** Begin INFORMATION PROVIDED **

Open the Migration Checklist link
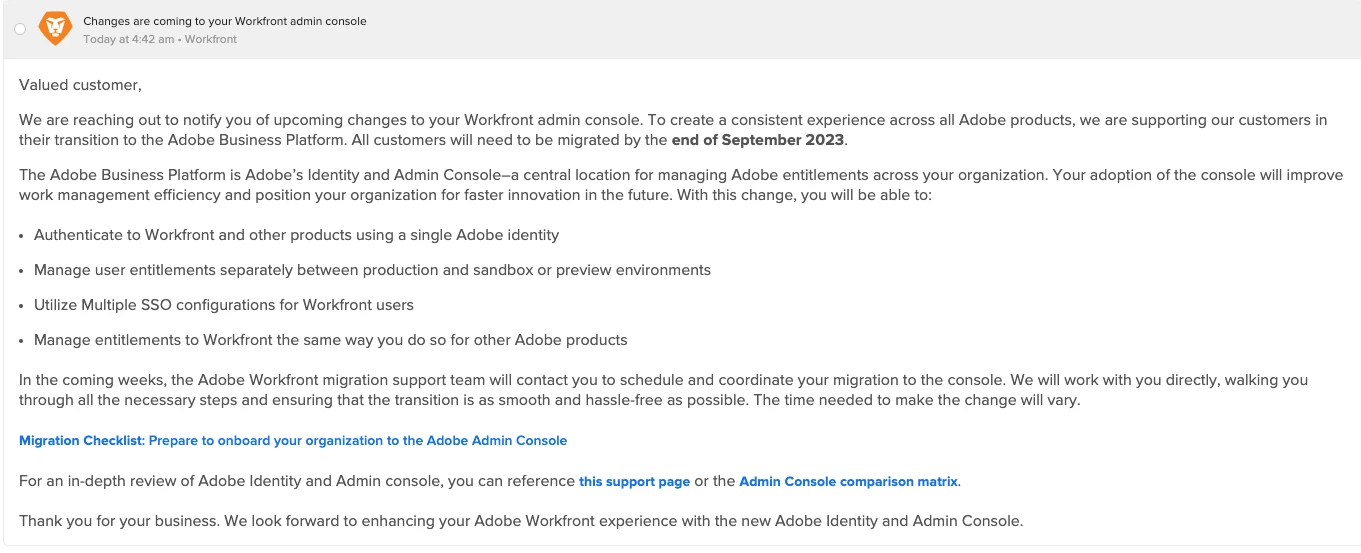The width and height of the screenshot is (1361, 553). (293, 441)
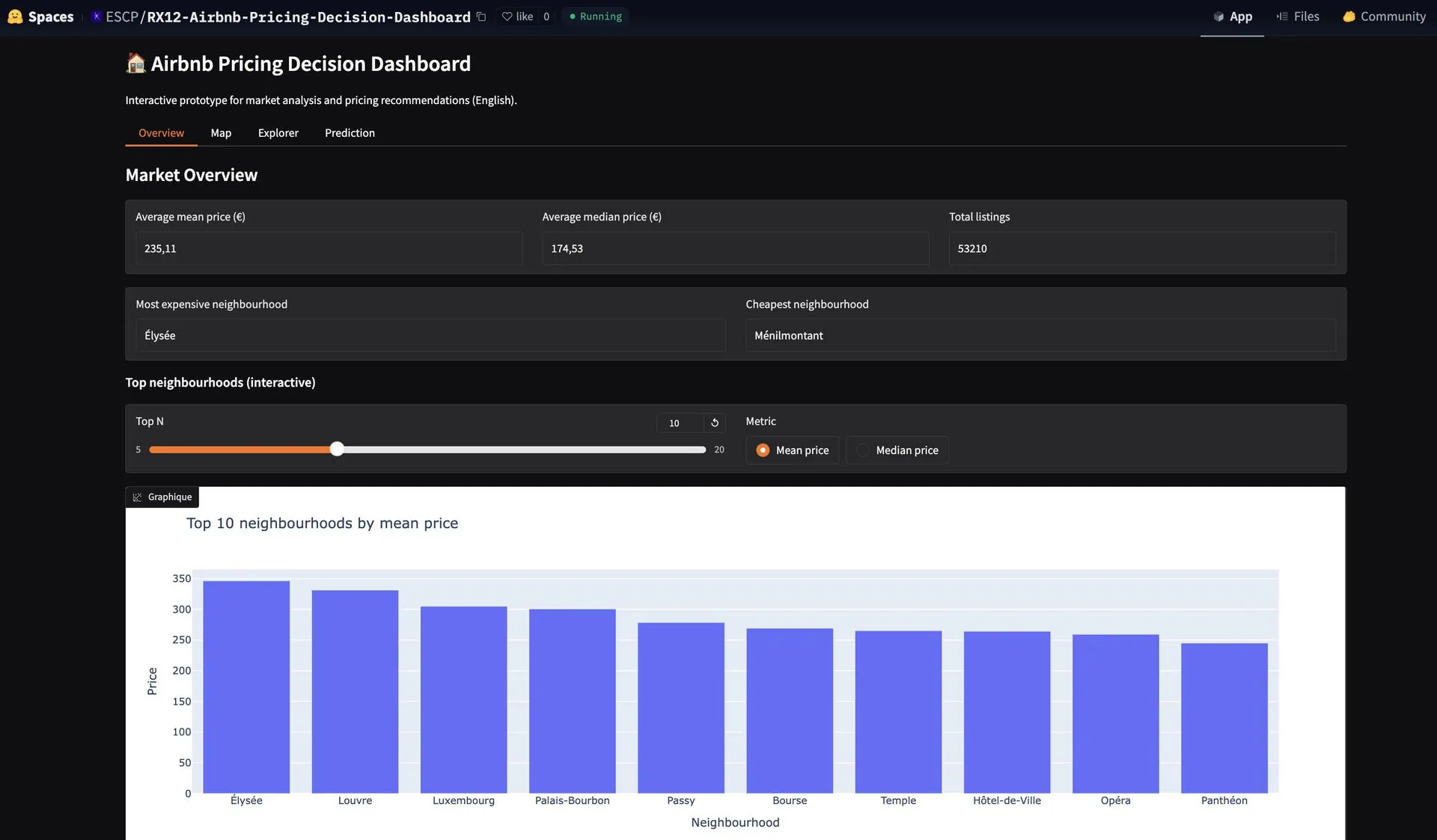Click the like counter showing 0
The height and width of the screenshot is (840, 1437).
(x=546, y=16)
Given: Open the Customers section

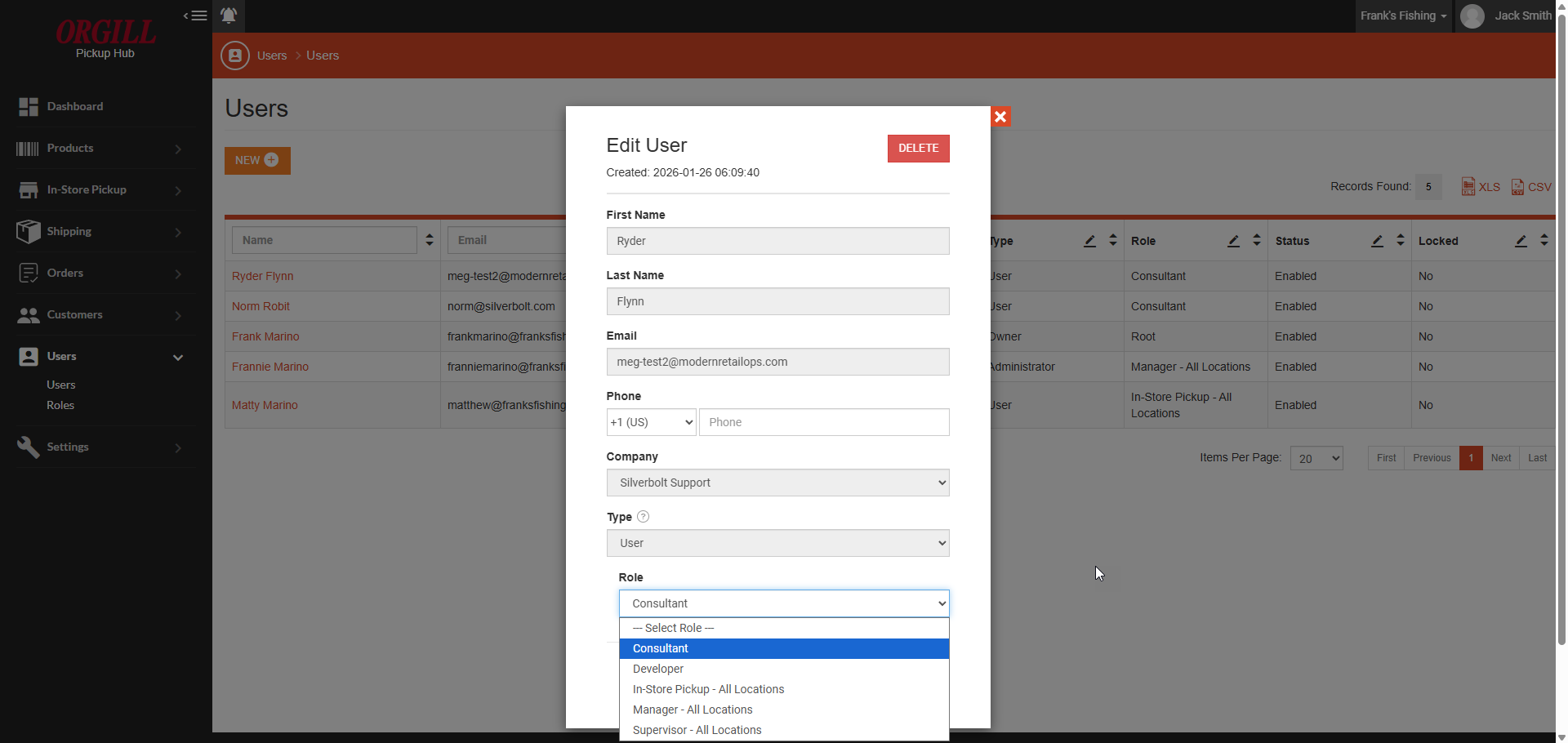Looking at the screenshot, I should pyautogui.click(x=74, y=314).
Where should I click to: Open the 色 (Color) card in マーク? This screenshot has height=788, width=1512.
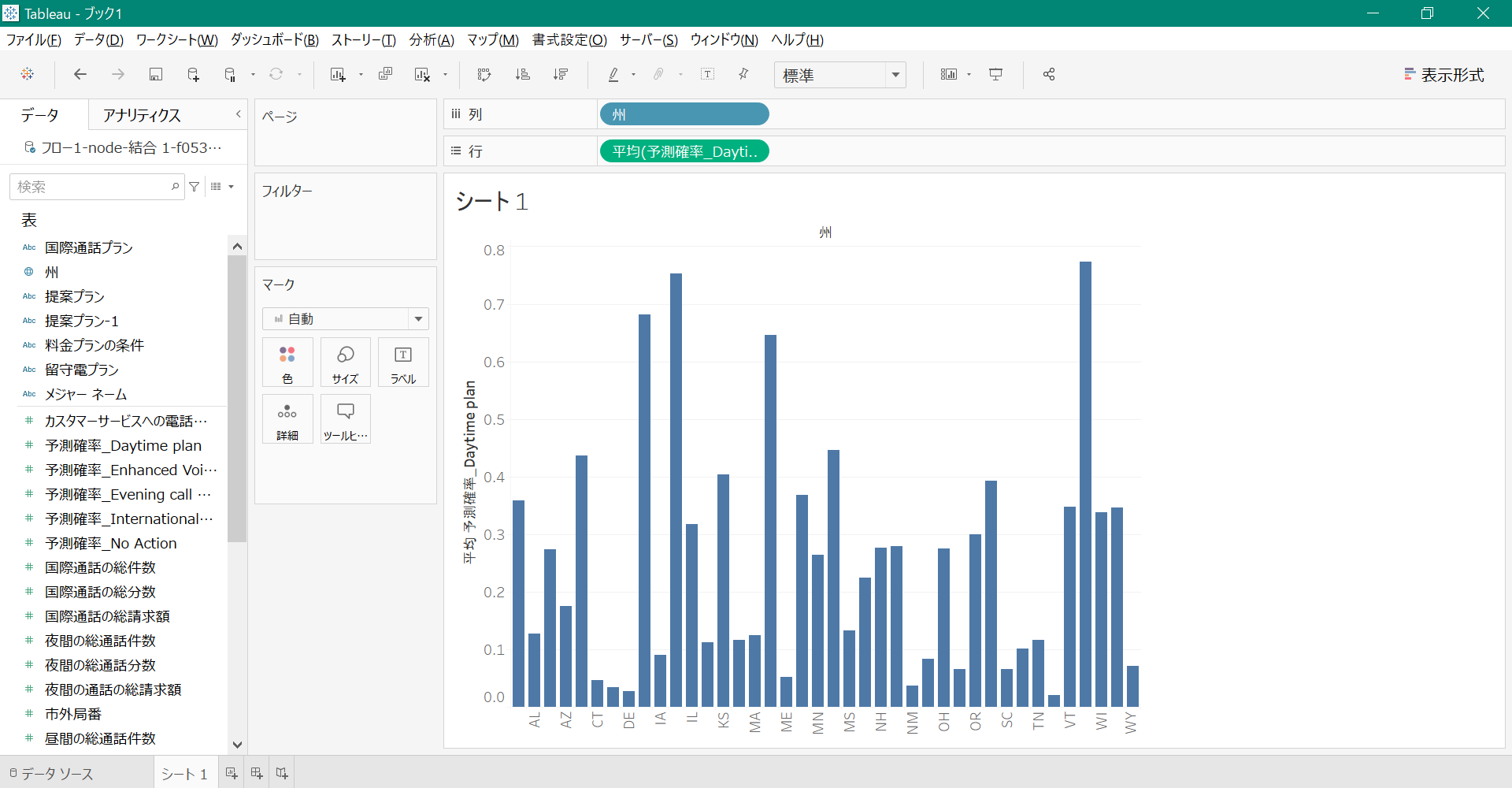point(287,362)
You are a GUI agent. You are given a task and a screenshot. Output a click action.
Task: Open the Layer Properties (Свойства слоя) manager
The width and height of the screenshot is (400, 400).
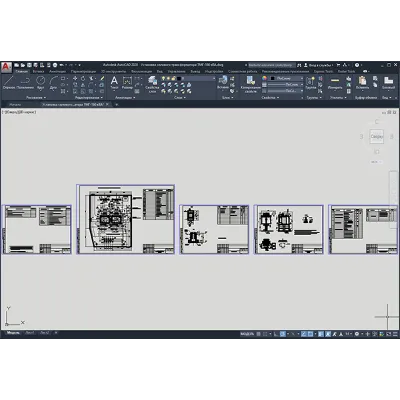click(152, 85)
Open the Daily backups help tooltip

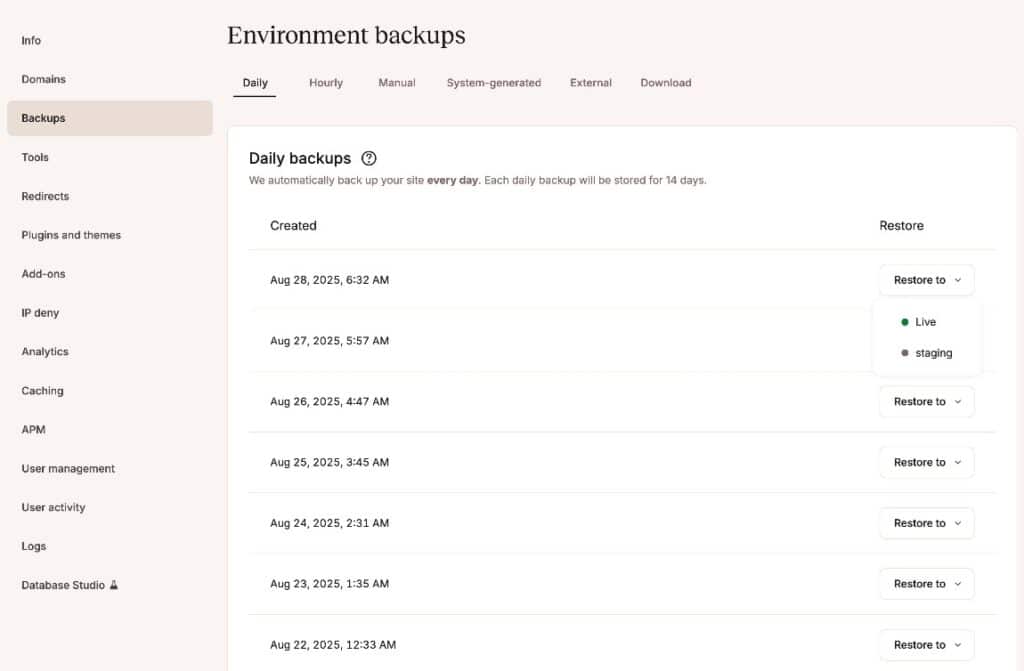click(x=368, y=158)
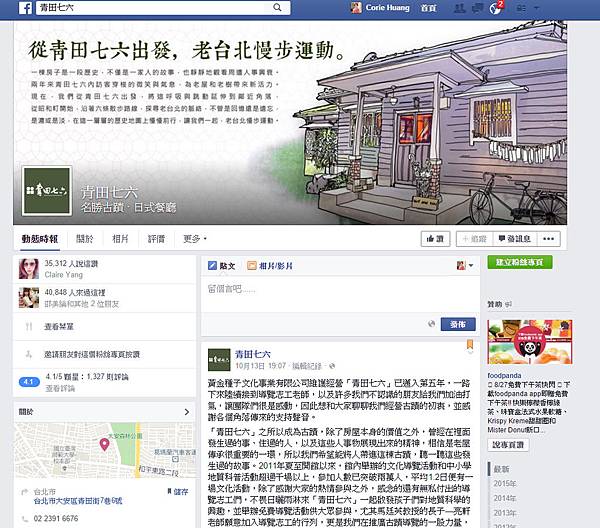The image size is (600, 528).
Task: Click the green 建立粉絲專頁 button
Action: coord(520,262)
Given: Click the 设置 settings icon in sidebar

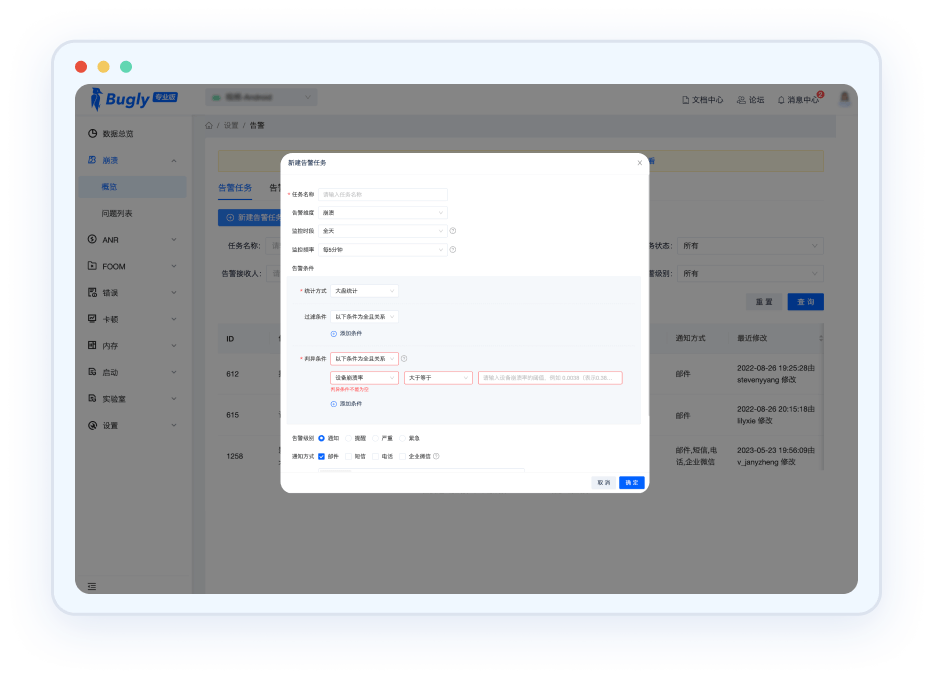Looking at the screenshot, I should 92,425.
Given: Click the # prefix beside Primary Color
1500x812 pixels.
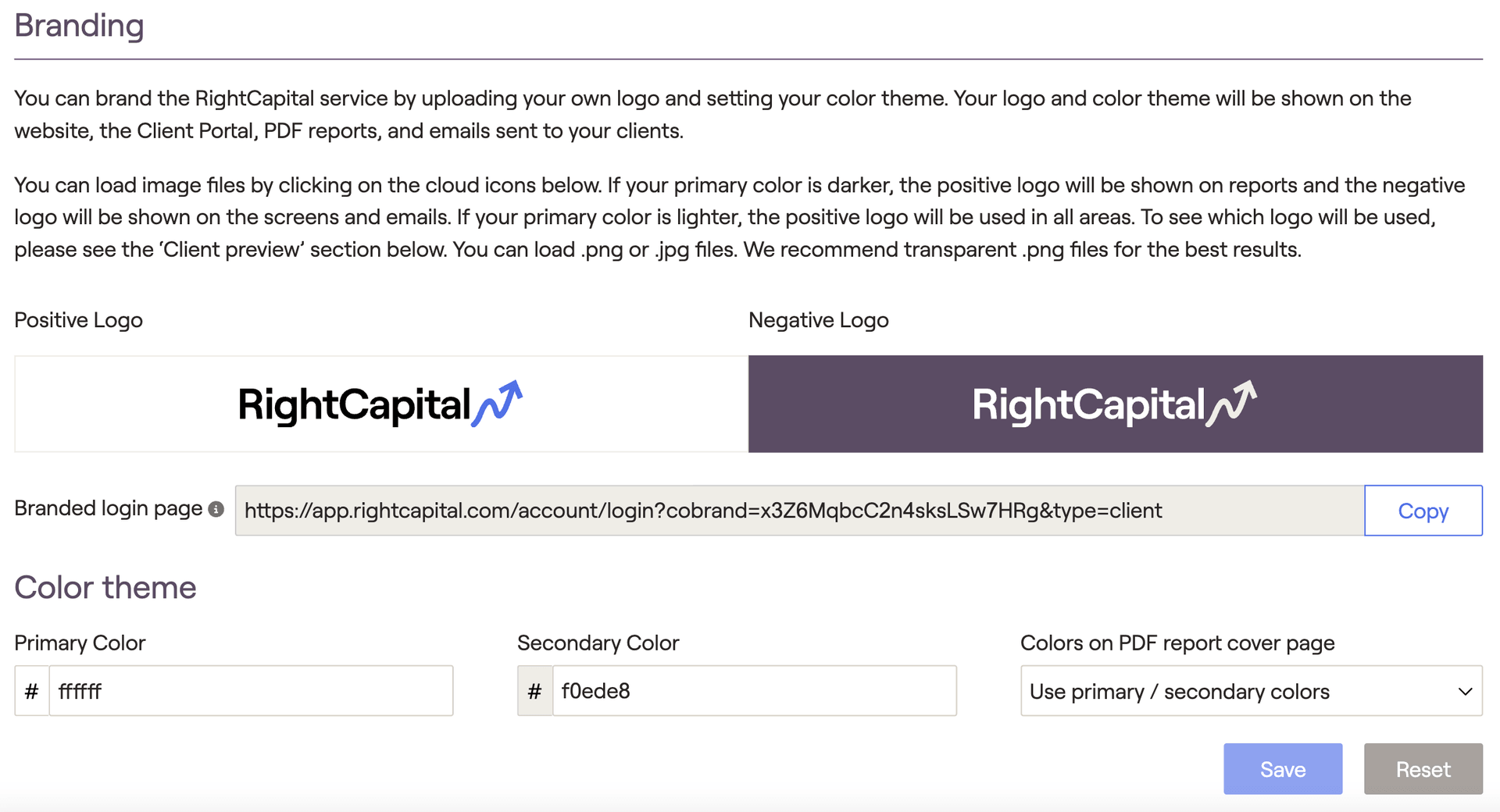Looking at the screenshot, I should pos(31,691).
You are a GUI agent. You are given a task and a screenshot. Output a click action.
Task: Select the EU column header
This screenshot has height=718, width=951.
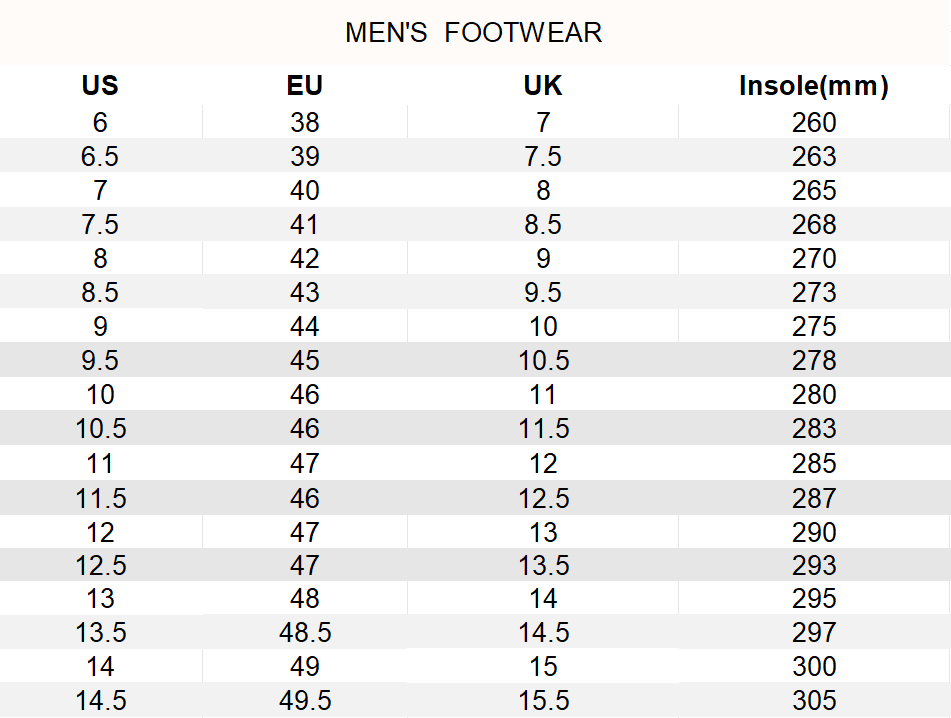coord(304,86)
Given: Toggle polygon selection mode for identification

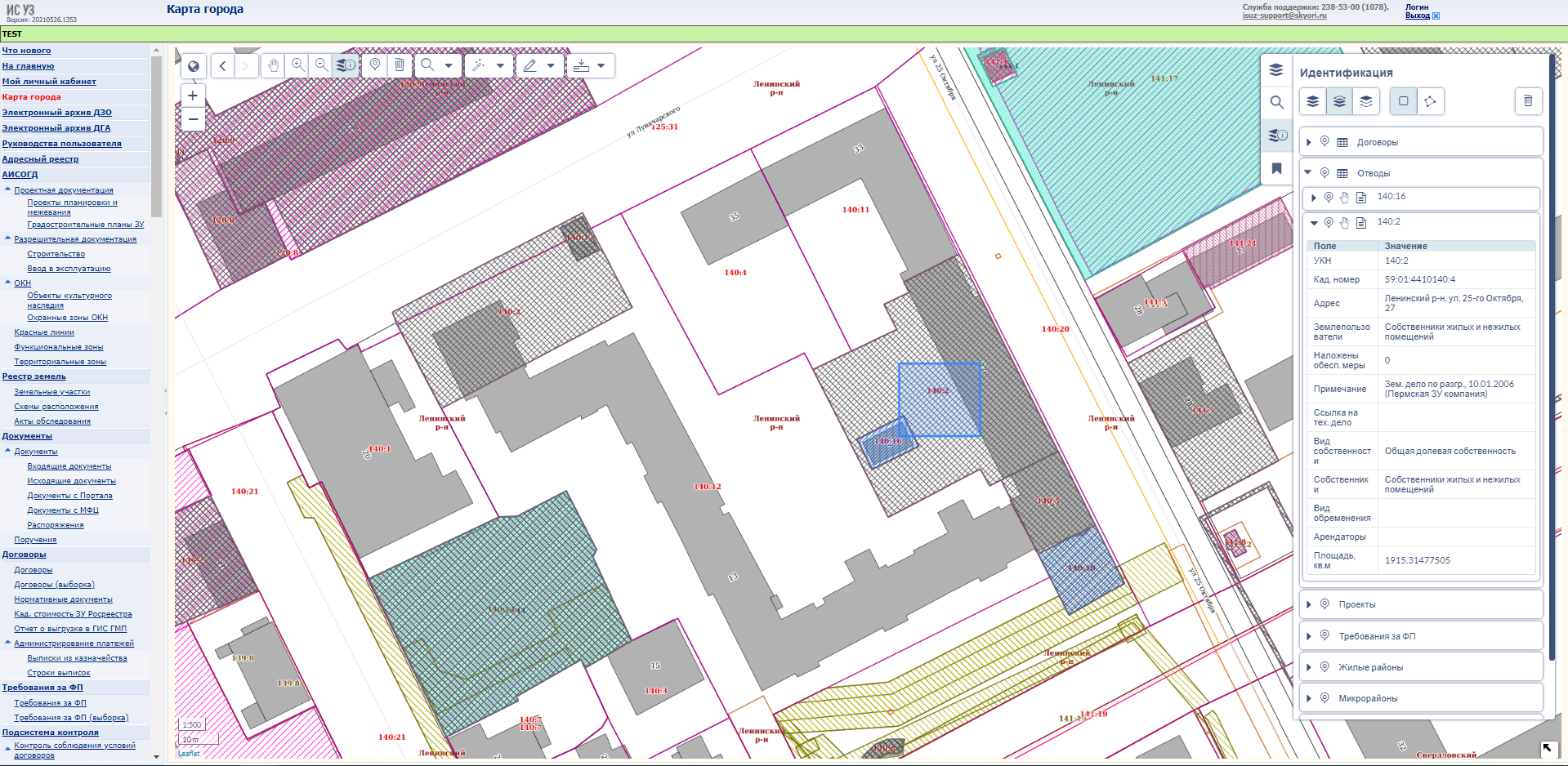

** End INFORMATION PROVIDED **

- _PROBLEM DESCRIPTION_
Rewrite all the records above with every "Open" changed to "Launch" and nothing else altered. Omit the pictures from your answer.

- _RESULT FOR THIS EXERCISE_
Launch the Migration Checklist link
The width and height of the screenshot is (1361, 553). (293, 441)
Click the like counter showing 0
The height and width of the screenshot is (840, 1437).
(x=546, y=16)
Given: Launch the Customers section

Looking at the screenshot, I should pyautogui.click(x=74, y=314).
Where should I click to: Launch the 色 (Color) card in マーク? This screenshot has height=788, width=1512.
point(287,362)
You are a GUI agent. You are given a task and a screenshot. Output a click action.
Task: Launch the Layer Properties (Свойства слоя) manager
The width and height of the screenshot is (400, 400).
click(152, 85)
Launch the Daily backups help tooltip

click(x=368, y=158)
The image size is (600, 528).
Task: Click the green 建立粉絲專頁 button
Action: coord(520,262)
Given: Click the 设置 settings icon in sidebar

Looking at the screenshot, I should 92,425.
Given: Click the # prefix beside Primary Color
1500x812 pixels.
Looking at the screenshot, I should pos(31,691).
You are a GUI agent. You are given a task and a screenshot. Output a click action.
Task: Select the EU column header
This screenshot has height=718, width=951.
coord(304,86)
Given: Toggle polygon selection mode for identification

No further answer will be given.